Non è frequente che un giovane artista inglese riceva complimenti a profusione dai corrispettivi e più affermati americani. Invece per Marc Rigelsford di Manchester, una delle next big thing da tenere d’occhio, sono già arrivati i commenti estasiati di Ed Droste e Sam Beam: per nulla poco ma, soprattutto, per una volta meritati.
In “Images Rolling”, registrato nella casa in cui si stava trasferendo, opportunamente vuota, c’è infatti la tensione creativa, il groove sbilenco dei Grizzly Bear (l’apertura percussioni e tastiera di “Under The Eaves” è da manuale), unito però a una sensibilità pop davvero matura per un giovane come Magic Arm.
La grandeur di sintetizzatori, archi e fiati ha sempre una solida base compositiva, come in “Is History”, mentre i pezzi più elaborati, come “Warning Sign”, vengono affrontati con la necessaria ironia, tra zampilli pianistici e un ipnotico tema di tromba.
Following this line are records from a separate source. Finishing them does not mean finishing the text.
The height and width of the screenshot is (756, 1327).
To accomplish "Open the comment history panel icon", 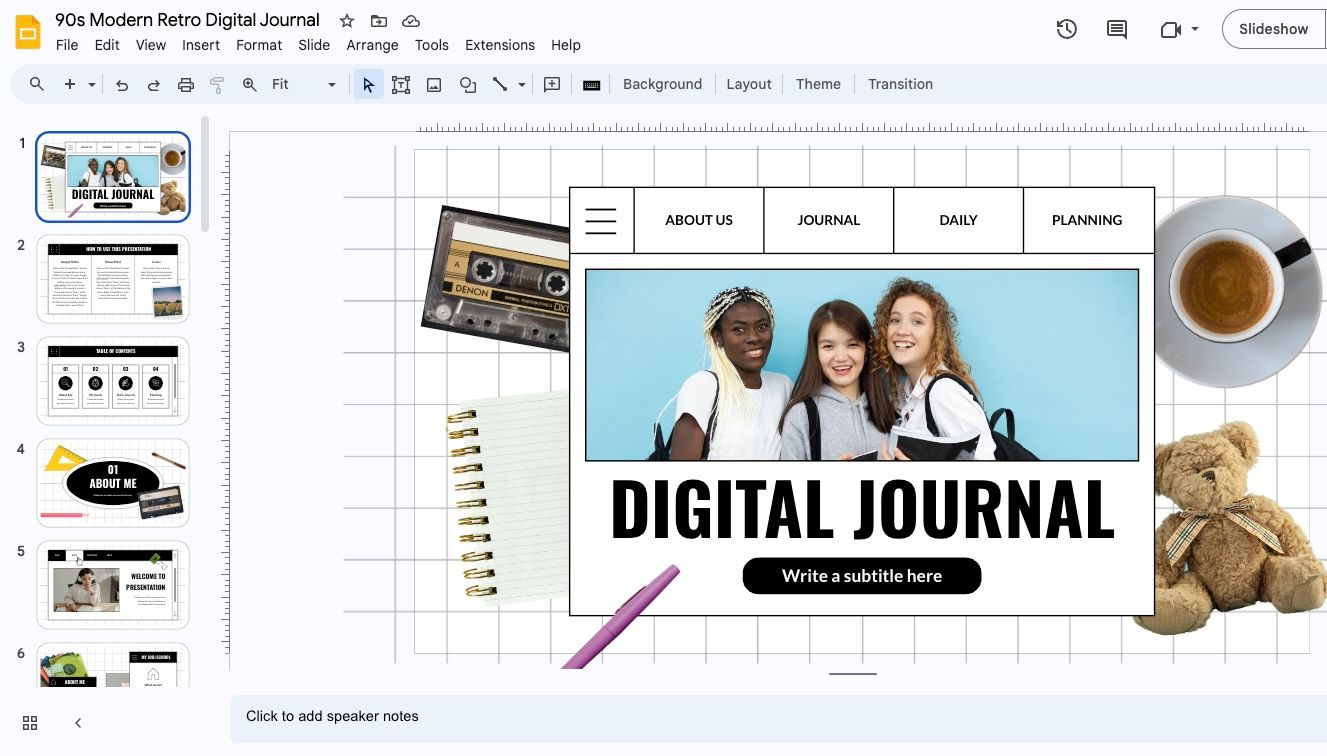I will tap(1116, 29).
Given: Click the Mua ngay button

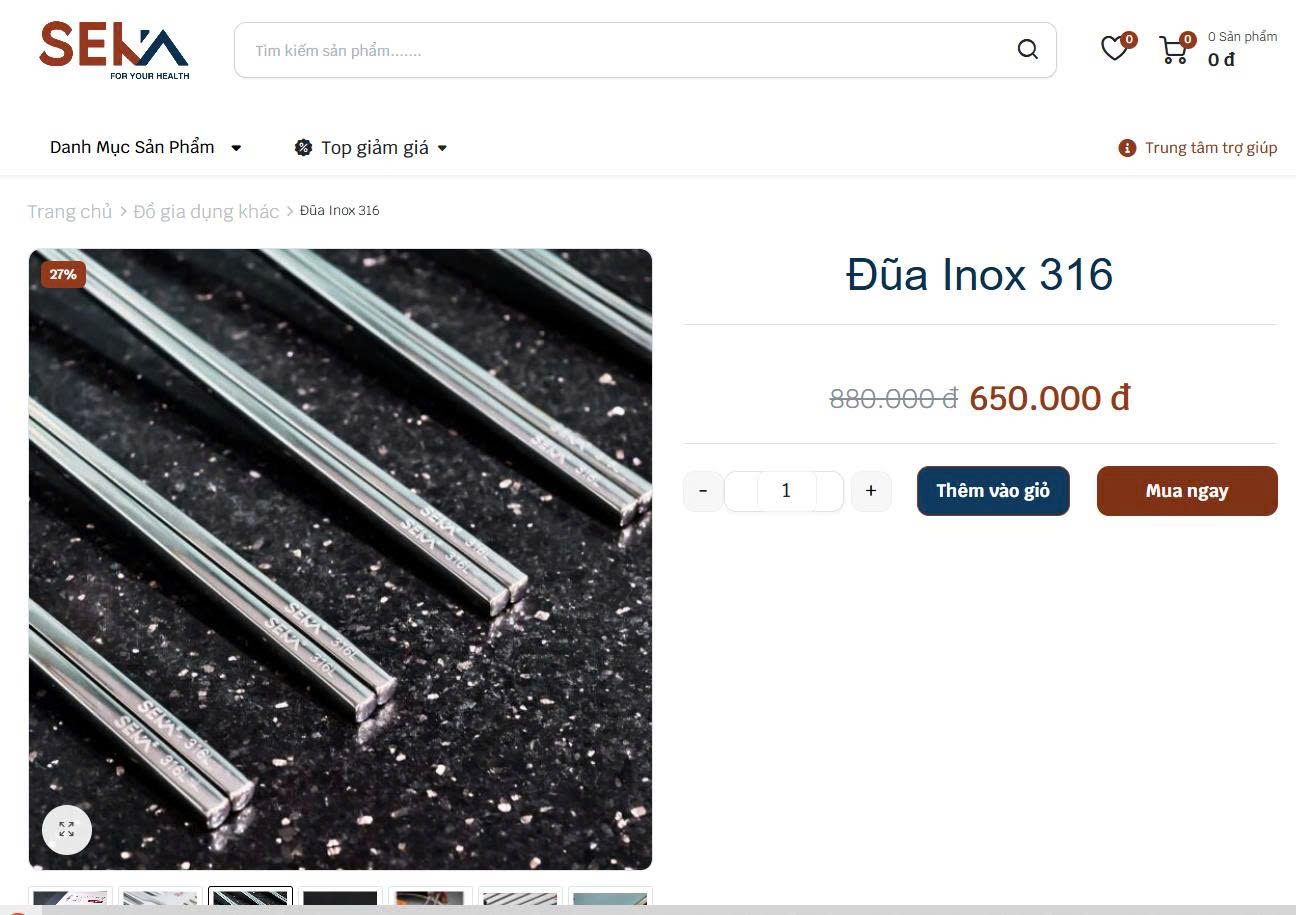Looking at the screenshot, I should tap(1187, 491).
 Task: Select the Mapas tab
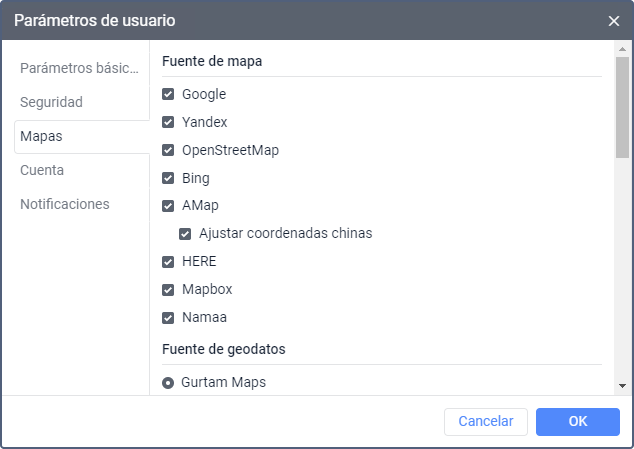click(x=40, y=136)
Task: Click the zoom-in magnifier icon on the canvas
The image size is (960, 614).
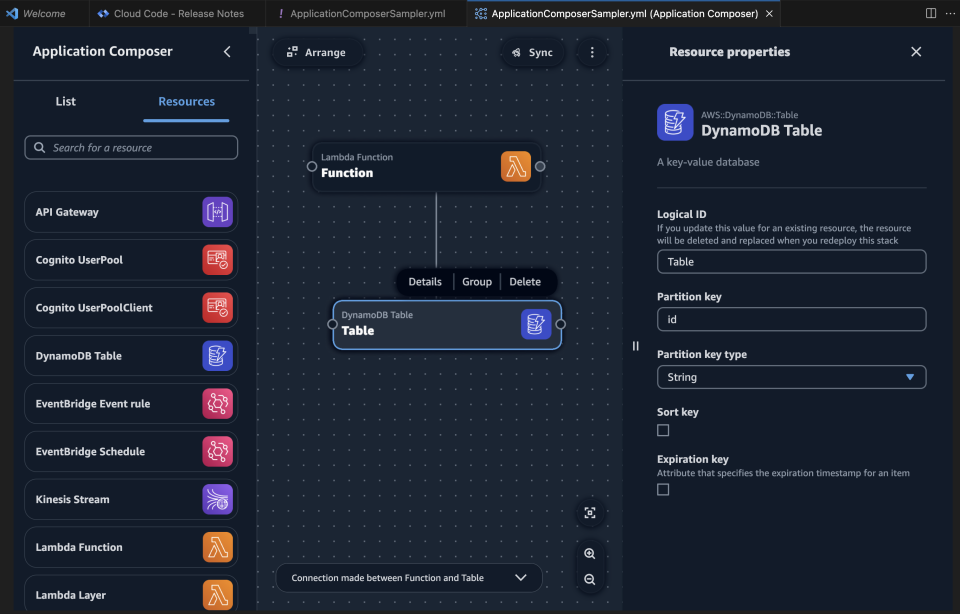Action: click(590, 553)
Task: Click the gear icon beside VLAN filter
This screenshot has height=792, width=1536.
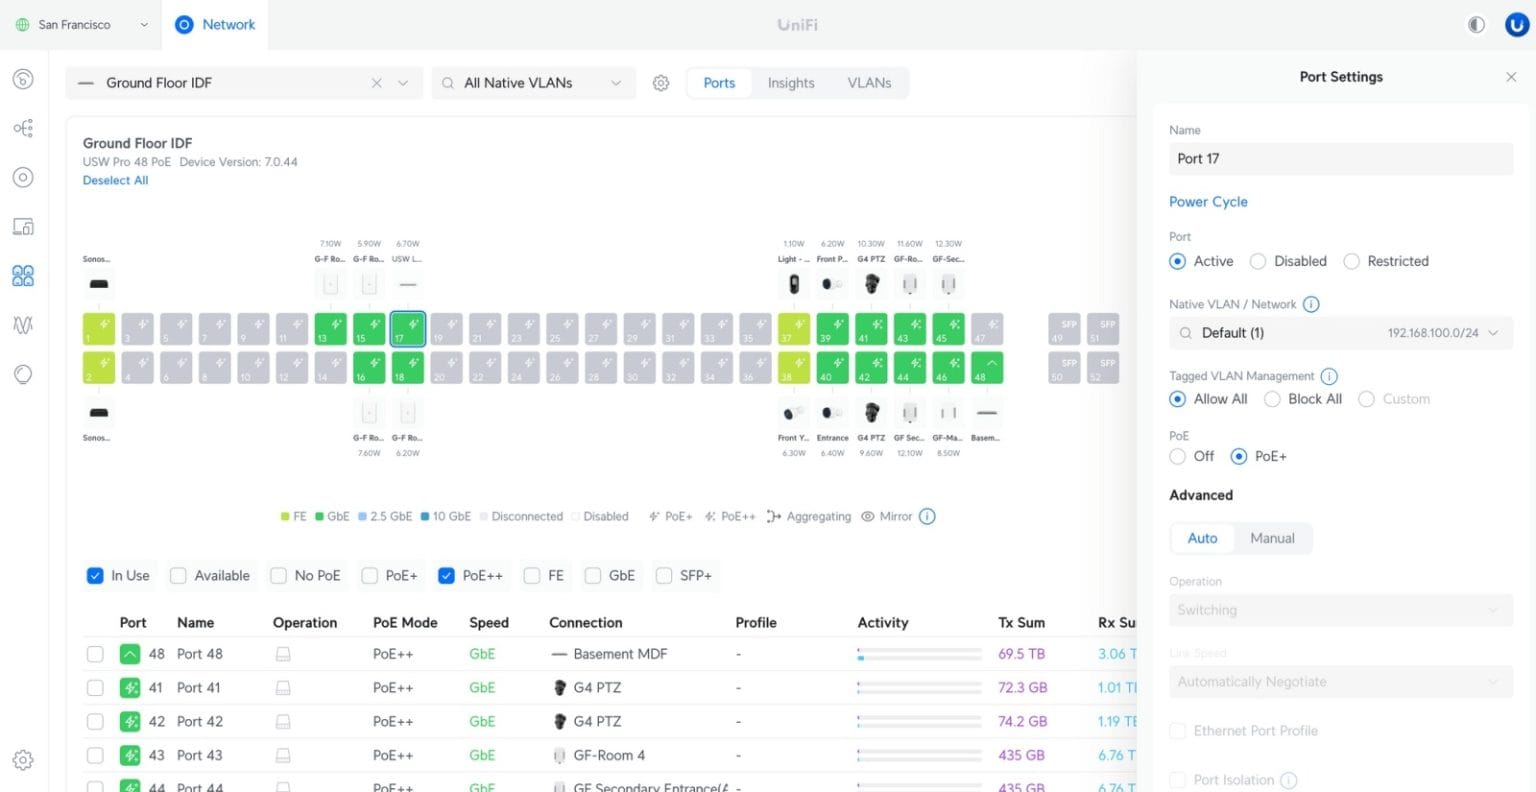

Col che un certo senso di drammaticità sopravvive, come negli apici corali e nella solenne chiusa pianistica di “You Have Won”, o come nella teatrale, gitana, vagamente Elliott-iana “Lanes”.
A questi fanno da contraltare brani folk-pop di gusto cameristico che ricordano più degli altri l’identità britannica del disco, come “The Flood” e “Tonight I Walk”.
In conclusione, un buon lavoro – sembra un po’ quel salto tentato da Villagers quest’anno, in questo caso con successo. Sicuramente se ne sentirà parlare.